Dari 1 hektar penangkaran benih ubi kayu biasanya dihasilkan 80.000 setek yang selanjutnya digunakan untuk pertanaman seluas 8 ha, atau dalam pustaka lain menyebutkan rasio perbanyakan benih adalah 1:10 dengan menggunakan setek berukuran 20-25 cm yang biasanya memiliki 10-12 mata tunas.
Hasil penelitian Suwarto dkk dari IPB memberikan hasil penggunaan stek 4 mata tunas dapat menghemat penggunaan bibit atau meningkatkan rasio perbanyakan ubi kayu dengan pertumbuhan dan produksi umbi tidak berbeda nyata dengan stek 6, 8, dan 10 mata tunas. Dengan pengurangan ukuran setek ini, rasio perbanyakan benih dapat ditingkatkan menjadi 2 kali lipat.
Hasil penelitian di atas menunjukkan setek ubi kayu yang ditanam dapat diperkecil ukurannya. Meskipun 4-10 mata tunas tidak memberikan produksi umbi yang berbeda akan tetapi perlu diperhatikan pula kemudahan dan kepraktisan dalam penanganan nih dan penanaman benih di lahan. Petani di Banjarnegara selalu menanam setek secara miring dengan tujuan agar pada saat panen umbi lebih mudh dicabut.
Apabila setek terlalu kecil akan tidak mudah juga menerapkan tekniki penanaman di Banjarnegara tersebut. Untuk dapat dimasukkan dalam Kepmentan sebagai petunjuk teknis sertifikasi benih ubi kayu, ukuran setek yang sesuai ini perlu dikaji lebih jauh.
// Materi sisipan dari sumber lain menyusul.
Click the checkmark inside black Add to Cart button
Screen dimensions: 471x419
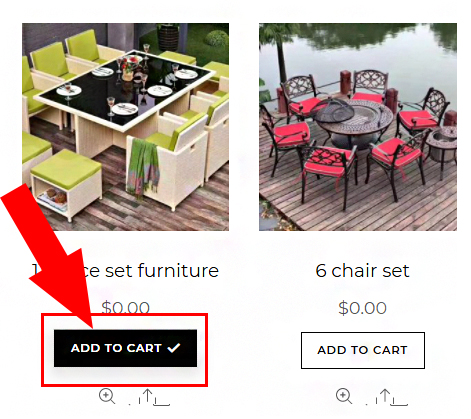[174, 348]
Kesimpulan Dalam penyediaan benih ubi kayu bersertifikat, masih banyak tantangan yang dihadapi. Selain tingkat penggunaannya yang rendah, cara penyimpanan dan ukuran setek yang mempengaruhi daya simpan benih dan selanjutnya mempengaruhi penentuan masa edar benih juga masih perlu disempurnakan dalam aturannya.
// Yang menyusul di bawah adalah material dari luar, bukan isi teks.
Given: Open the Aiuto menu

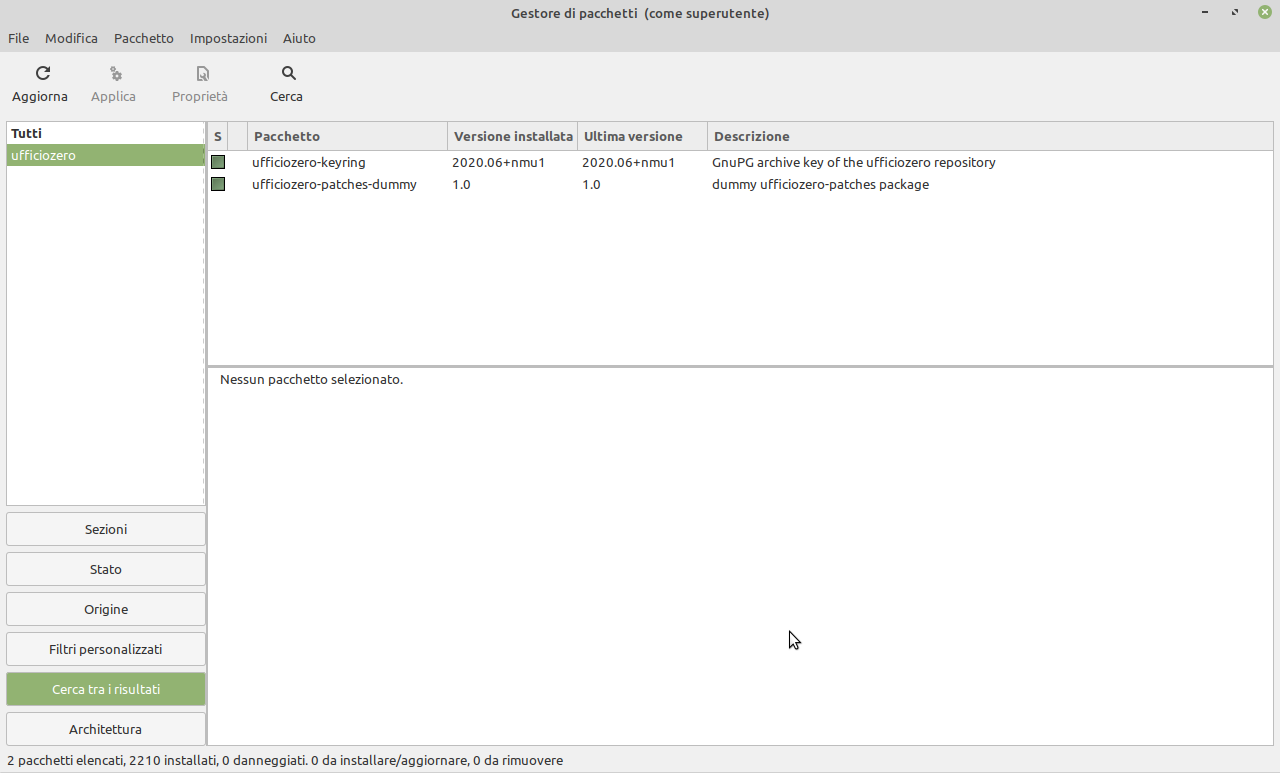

Ukuran setek dan masa edar tersebut selanjutnya akan mempengaruhi cara pengemasan yang tepat khususnya untuk distribusi benih jarak jauh. Observasi hal-hal di atas perlu dilakukan sebagai bahan untuk penyusunan rekomendasi dalam petunjuk teknis sertifikasi benih ubi kayu.